### About this task
Once the line with "Click the Jan 19 x-axis date label" is found in the data, output it and each following line exactly, up to and including the line with "This screenshot has height=630, width=1200.", and nothing before or after.

Collected data
====

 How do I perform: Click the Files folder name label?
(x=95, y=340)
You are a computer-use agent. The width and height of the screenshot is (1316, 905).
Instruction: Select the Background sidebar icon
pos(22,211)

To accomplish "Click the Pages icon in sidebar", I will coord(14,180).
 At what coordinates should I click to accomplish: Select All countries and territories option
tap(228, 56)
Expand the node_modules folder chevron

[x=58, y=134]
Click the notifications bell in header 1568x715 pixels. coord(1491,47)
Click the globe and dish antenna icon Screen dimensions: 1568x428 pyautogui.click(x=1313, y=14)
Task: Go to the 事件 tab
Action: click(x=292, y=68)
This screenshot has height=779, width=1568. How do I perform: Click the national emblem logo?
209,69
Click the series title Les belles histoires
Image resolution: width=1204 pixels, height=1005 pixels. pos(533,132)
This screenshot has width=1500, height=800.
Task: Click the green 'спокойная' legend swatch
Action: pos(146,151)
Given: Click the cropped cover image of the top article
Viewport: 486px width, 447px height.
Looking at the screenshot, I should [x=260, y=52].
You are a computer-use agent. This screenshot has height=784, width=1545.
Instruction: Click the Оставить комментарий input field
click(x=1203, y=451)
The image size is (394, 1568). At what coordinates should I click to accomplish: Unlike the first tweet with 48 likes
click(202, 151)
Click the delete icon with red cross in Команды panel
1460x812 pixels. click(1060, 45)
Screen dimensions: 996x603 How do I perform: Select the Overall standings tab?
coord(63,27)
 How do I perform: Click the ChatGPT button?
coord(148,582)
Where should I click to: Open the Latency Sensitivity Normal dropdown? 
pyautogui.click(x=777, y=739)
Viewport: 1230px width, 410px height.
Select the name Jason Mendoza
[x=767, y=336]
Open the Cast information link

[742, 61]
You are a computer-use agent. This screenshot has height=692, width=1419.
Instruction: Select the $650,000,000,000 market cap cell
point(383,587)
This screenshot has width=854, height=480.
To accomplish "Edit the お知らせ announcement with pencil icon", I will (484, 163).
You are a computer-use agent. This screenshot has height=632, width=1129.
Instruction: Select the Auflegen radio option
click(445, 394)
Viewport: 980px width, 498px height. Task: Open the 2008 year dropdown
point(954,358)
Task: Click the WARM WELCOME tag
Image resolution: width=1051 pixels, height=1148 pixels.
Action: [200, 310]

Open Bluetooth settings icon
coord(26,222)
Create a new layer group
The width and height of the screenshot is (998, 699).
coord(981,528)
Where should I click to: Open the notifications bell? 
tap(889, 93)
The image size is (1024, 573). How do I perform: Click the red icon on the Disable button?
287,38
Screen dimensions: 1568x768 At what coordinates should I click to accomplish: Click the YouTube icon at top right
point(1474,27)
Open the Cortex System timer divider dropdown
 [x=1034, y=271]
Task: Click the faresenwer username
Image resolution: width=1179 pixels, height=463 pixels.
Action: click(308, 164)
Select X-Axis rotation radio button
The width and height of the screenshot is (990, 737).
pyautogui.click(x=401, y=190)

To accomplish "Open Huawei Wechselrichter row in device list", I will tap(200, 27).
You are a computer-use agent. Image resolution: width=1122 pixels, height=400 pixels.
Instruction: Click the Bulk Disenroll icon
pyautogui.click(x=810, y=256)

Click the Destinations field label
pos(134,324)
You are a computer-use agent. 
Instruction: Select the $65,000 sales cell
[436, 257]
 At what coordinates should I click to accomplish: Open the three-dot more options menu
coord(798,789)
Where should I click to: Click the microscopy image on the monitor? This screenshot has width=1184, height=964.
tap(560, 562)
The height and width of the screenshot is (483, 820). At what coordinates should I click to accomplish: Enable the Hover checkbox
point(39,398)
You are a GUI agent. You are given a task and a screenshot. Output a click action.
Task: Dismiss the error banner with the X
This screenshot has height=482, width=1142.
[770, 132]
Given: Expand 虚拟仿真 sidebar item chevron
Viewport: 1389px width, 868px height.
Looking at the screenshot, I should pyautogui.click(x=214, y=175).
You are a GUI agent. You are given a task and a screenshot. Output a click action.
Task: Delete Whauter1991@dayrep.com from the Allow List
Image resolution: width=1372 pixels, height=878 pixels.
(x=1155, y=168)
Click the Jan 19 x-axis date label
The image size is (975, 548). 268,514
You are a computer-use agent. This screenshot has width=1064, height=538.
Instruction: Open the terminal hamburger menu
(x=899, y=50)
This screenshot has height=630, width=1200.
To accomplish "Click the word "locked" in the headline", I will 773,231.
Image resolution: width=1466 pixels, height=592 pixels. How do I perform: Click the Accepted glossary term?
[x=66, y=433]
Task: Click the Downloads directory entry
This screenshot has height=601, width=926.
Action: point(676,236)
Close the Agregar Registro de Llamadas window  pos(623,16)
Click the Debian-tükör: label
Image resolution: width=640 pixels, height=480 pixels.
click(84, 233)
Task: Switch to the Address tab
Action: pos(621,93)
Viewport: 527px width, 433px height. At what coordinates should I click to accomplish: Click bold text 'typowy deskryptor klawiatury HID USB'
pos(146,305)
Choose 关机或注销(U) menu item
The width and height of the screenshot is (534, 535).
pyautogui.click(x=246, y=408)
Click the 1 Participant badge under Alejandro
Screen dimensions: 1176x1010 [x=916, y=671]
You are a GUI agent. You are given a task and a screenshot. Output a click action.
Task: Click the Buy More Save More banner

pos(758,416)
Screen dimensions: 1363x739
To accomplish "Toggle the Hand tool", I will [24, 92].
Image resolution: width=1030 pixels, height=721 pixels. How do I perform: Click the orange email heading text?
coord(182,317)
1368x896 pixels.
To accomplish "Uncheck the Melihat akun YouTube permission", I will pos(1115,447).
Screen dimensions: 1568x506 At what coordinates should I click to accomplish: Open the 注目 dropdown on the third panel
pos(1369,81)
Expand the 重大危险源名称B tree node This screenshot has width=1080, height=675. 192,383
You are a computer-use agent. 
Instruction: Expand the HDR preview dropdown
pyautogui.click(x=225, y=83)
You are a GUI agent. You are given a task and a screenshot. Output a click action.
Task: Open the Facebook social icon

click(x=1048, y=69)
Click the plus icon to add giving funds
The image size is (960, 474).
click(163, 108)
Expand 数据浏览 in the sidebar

====

### Solution to this exercise
Click the Jan 19 x-axis date label
The image size is (975, 548). 268,514
You are a computer-use agent. This screenshot has width=1064, height=538.
Instruction: Open the terminal hamburger menu
(x=899, y=50)
This screenshot has height=630, width=1200.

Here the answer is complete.